== EXERCISE AIM ==
For the string "agent", search the entries below and copy every line where it appears.

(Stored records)
※
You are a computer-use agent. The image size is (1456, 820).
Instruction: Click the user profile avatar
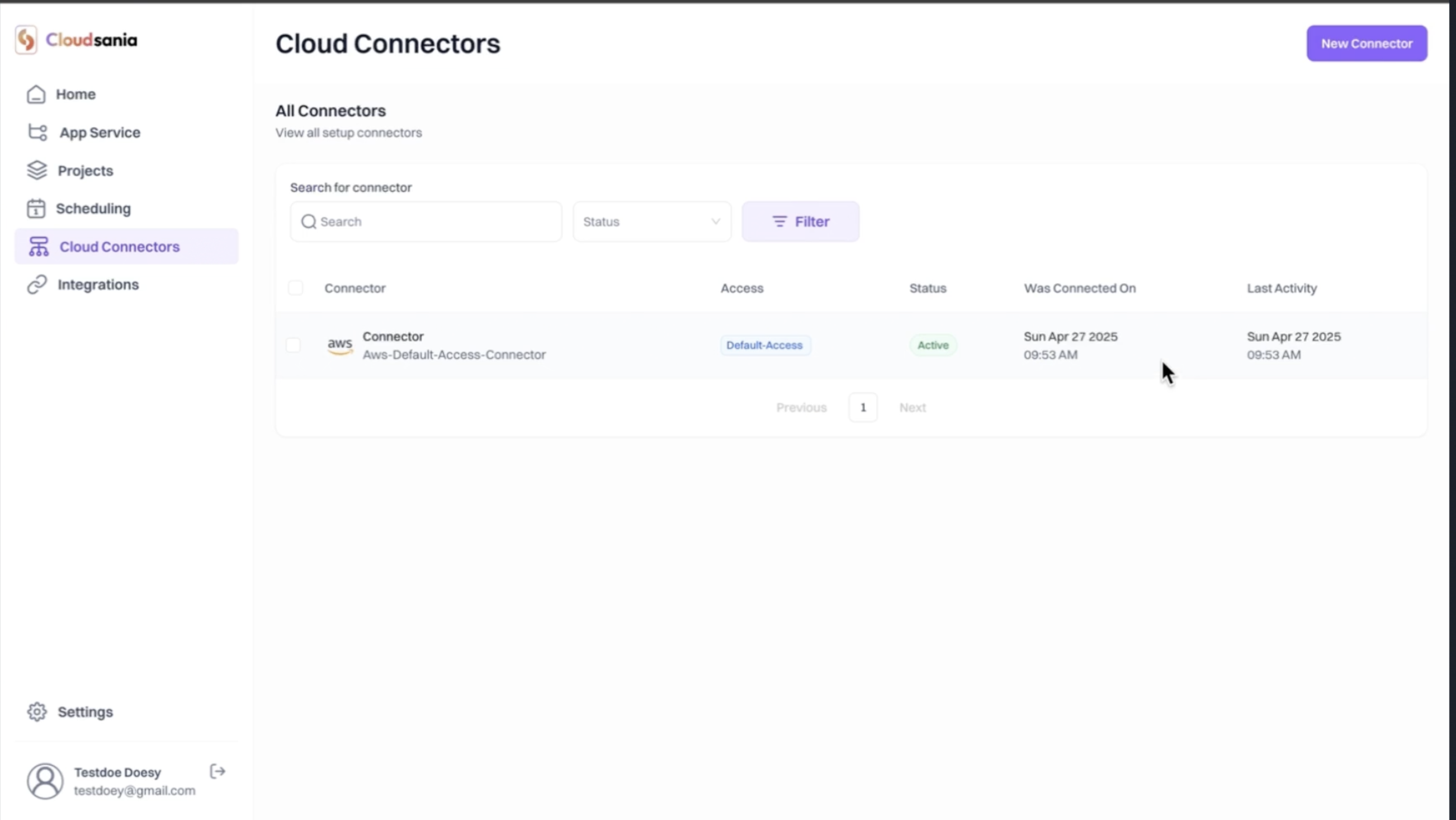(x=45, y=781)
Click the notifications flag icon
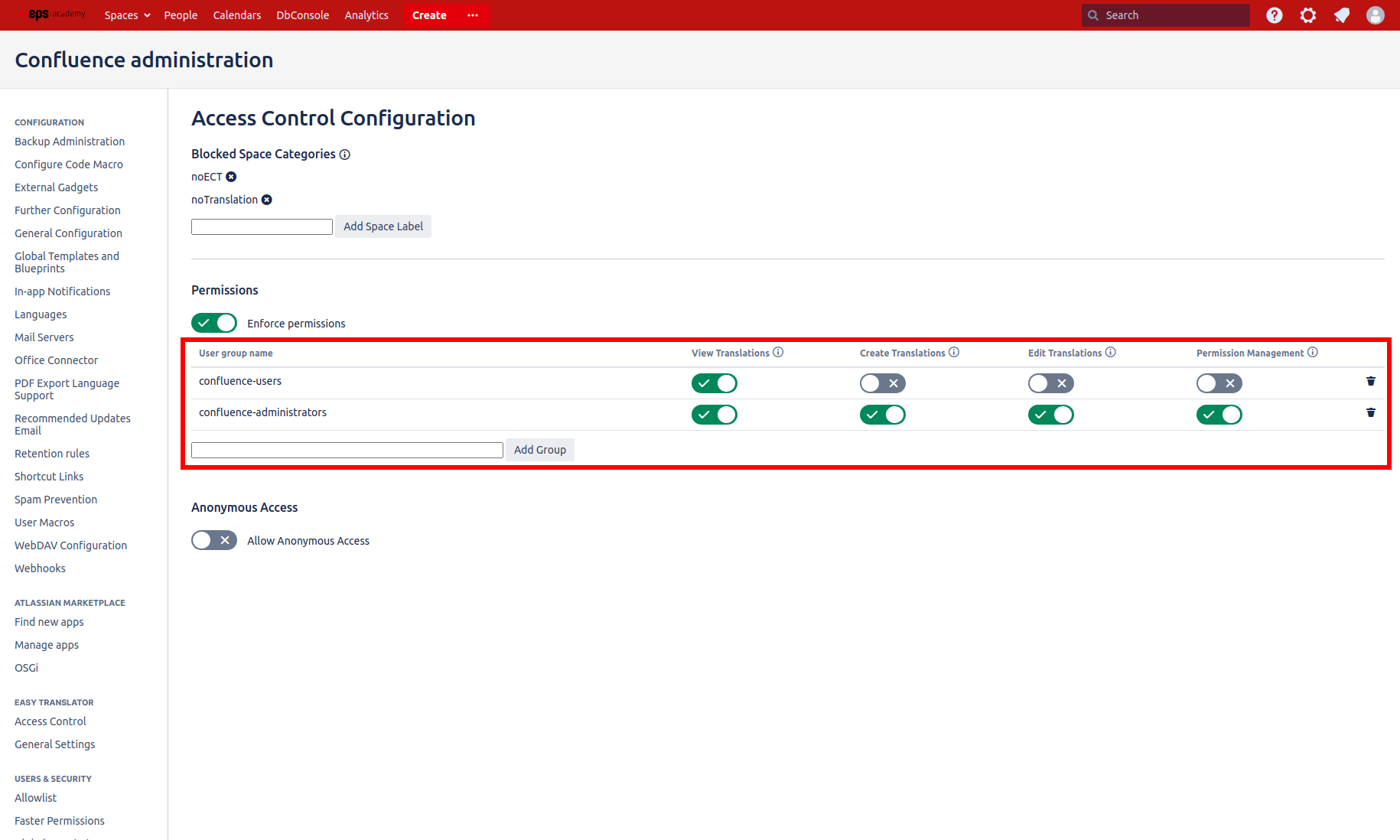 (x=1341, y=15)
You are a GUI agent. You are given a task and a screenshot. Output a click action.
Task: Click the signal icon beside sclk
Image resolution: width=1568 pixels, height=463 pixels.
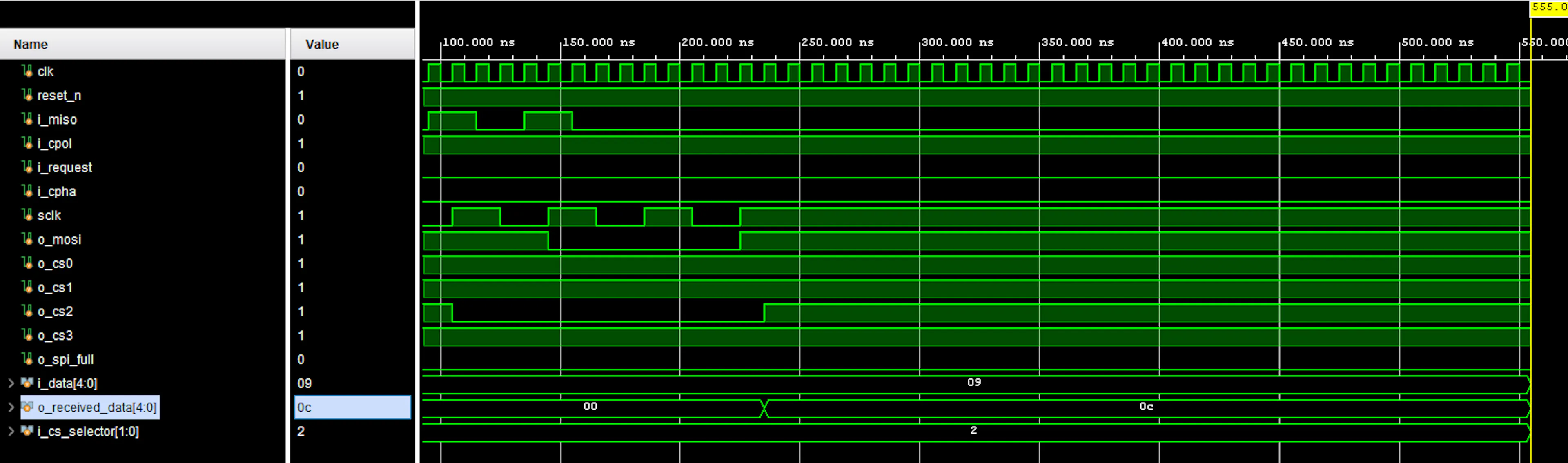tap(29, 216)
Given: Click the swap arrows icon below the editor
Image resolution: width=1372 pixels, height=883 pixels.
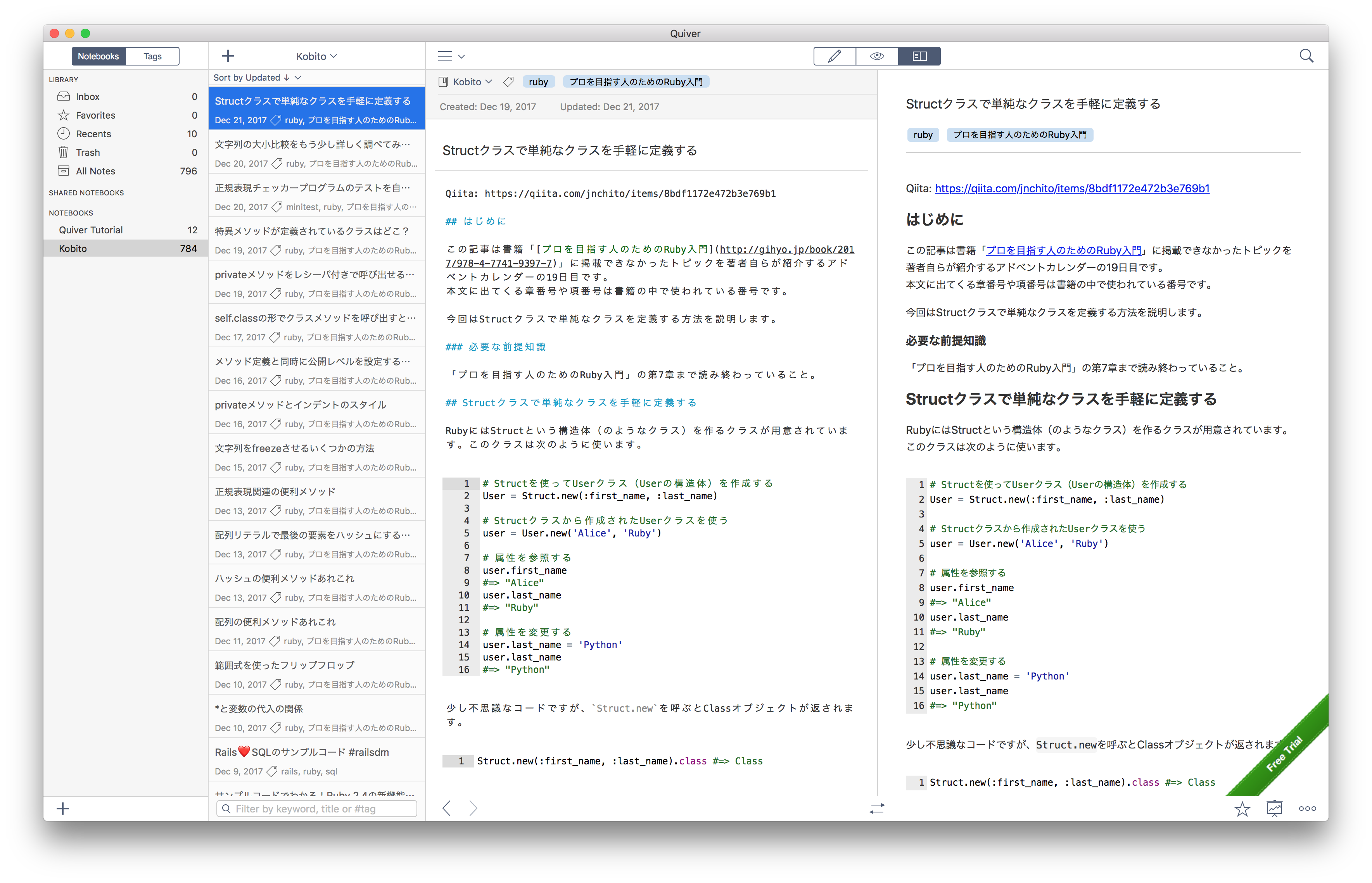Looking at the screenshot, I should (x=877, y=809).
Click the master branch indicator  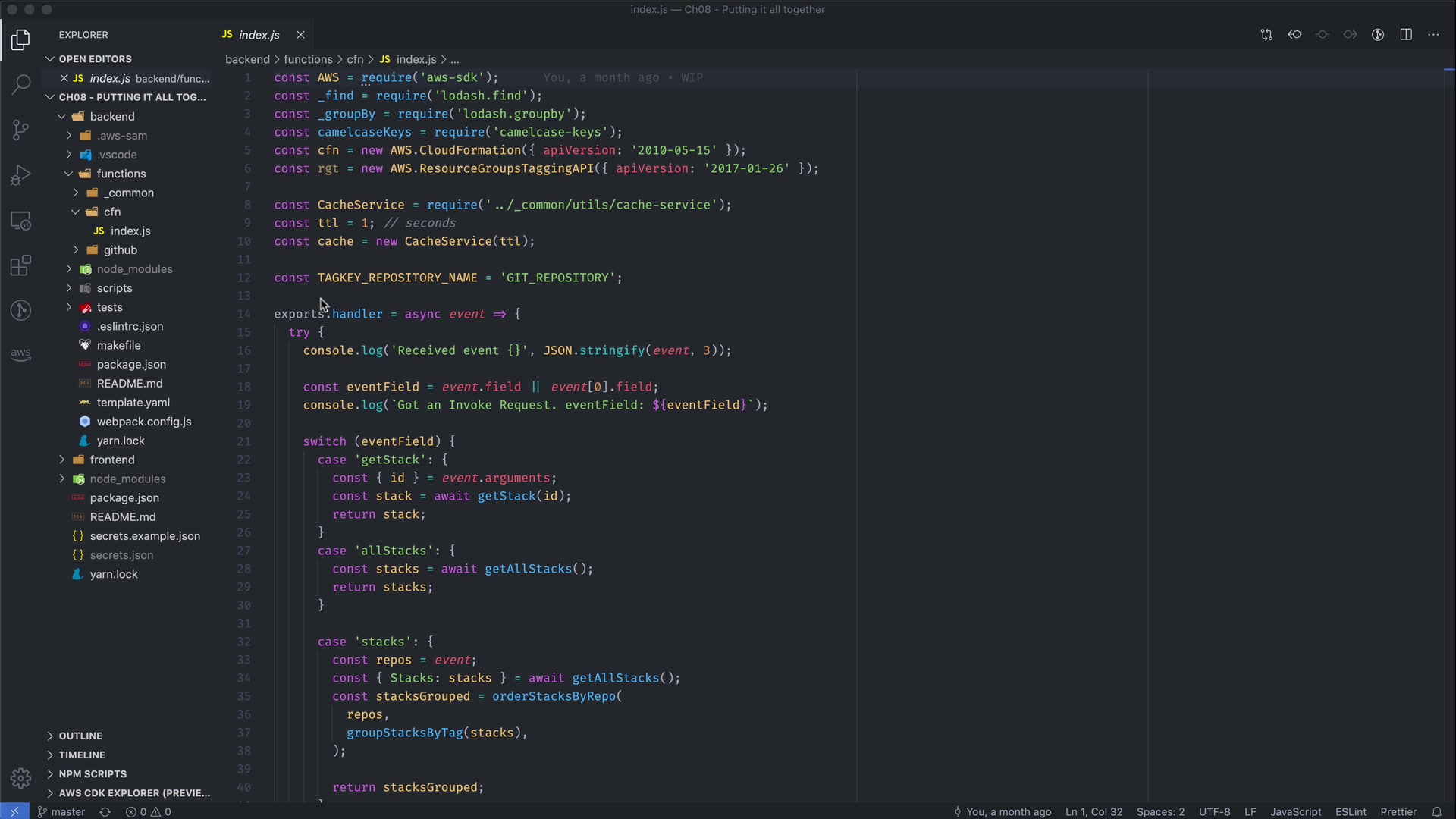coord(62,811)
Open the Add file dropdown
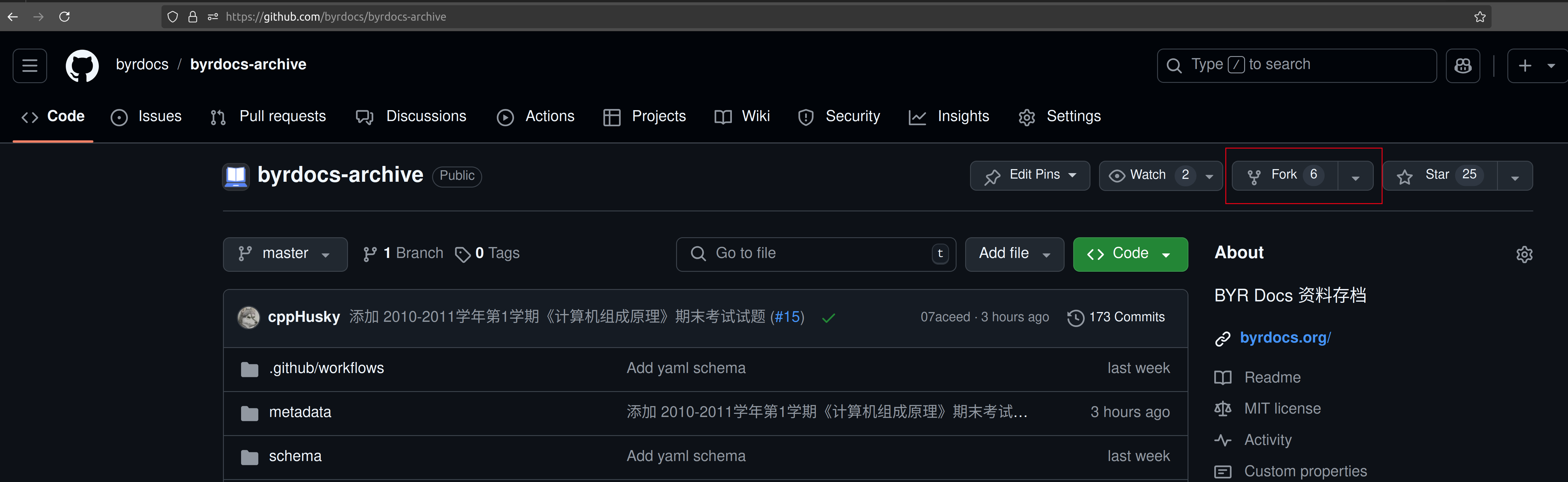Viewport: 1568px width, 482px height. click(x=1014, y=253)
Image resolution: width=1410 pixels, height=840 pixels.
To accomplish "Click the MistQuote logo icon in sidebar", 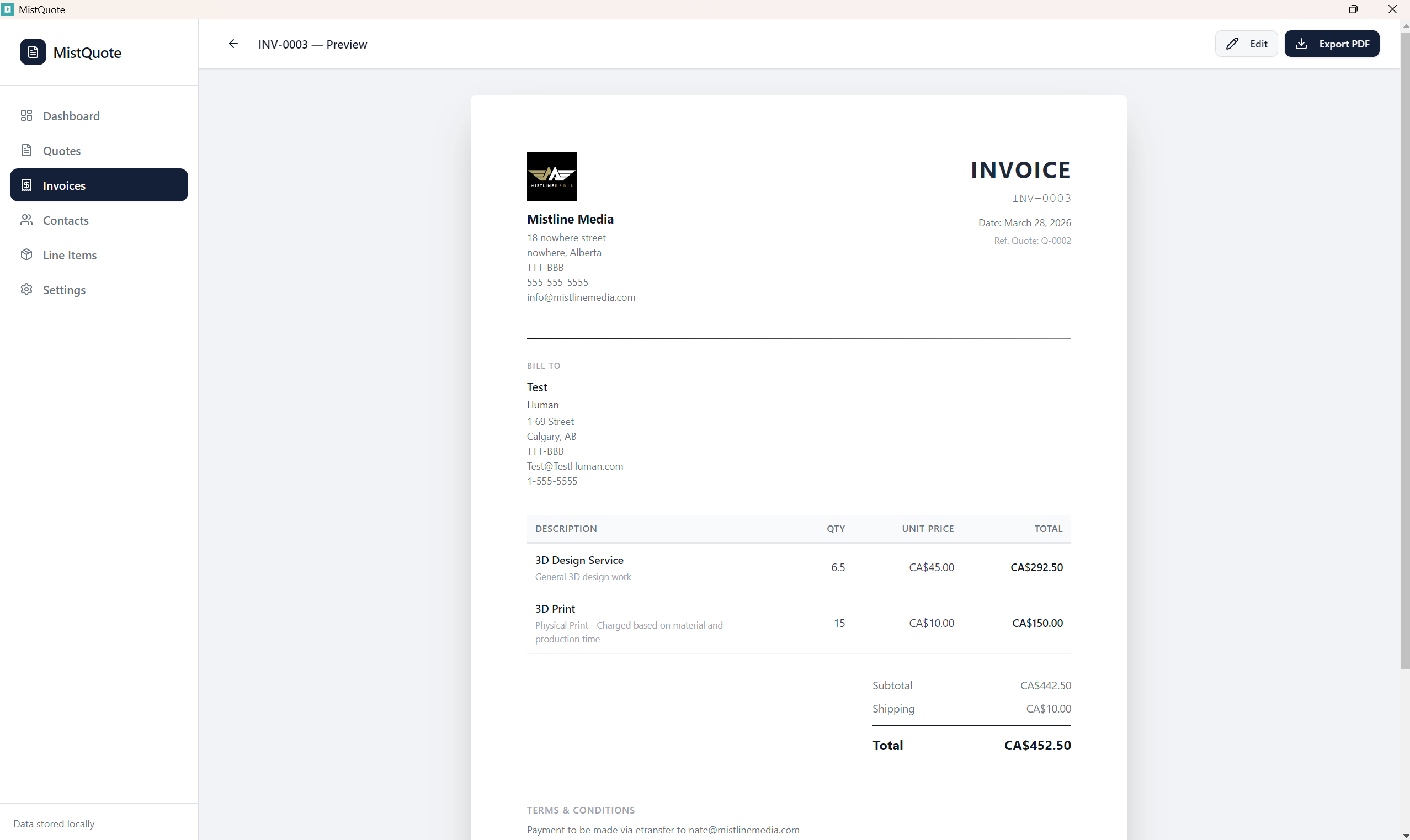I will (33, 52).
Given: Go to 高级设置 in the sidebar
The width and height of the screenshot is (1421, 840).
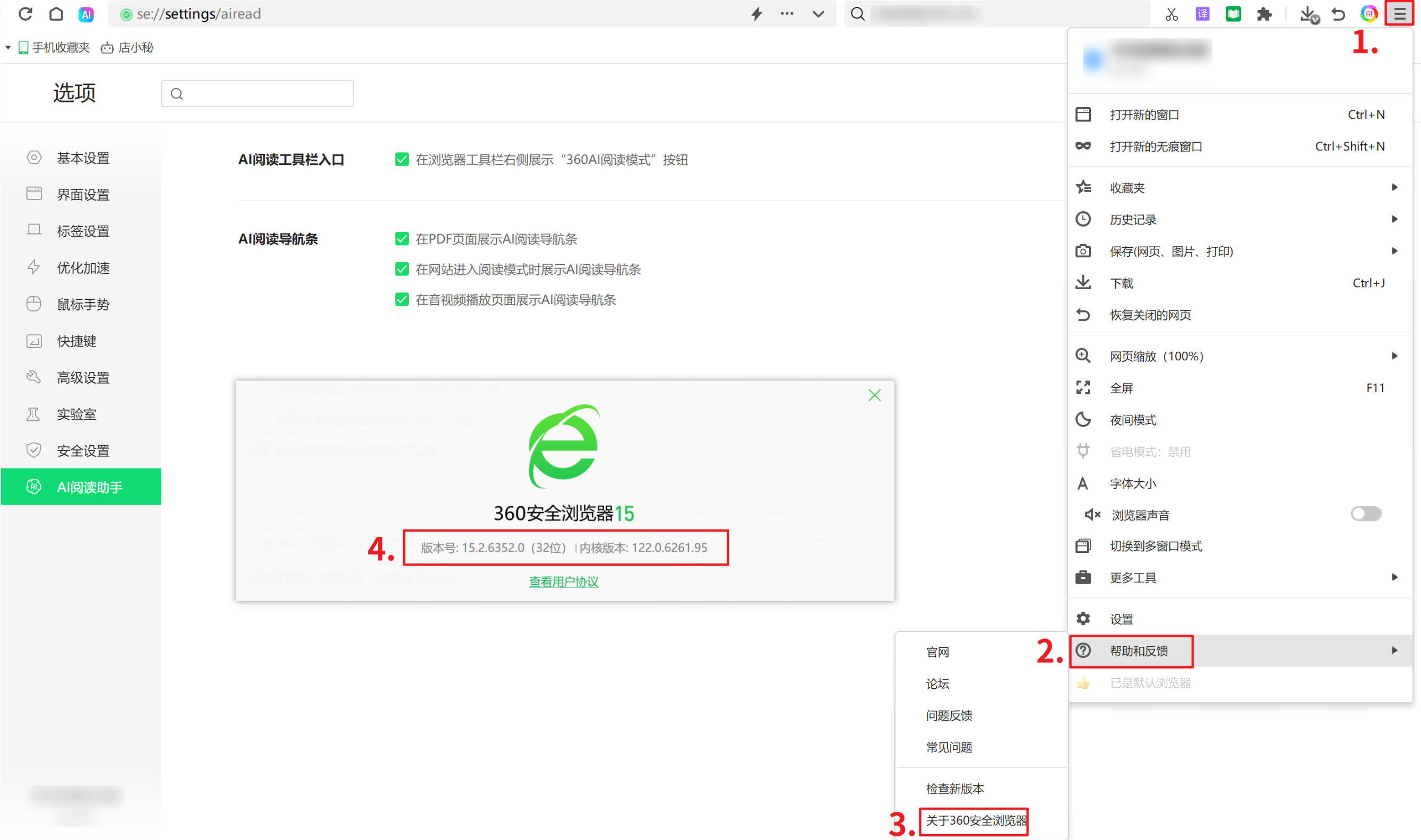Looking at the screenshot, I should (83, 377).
※
== SOLUTION TO THIS TASK ==
You are a computer-use agent. The image size is (1456, 820).
You are a GUI agent. You are given a task and a screenshot. Output a click action.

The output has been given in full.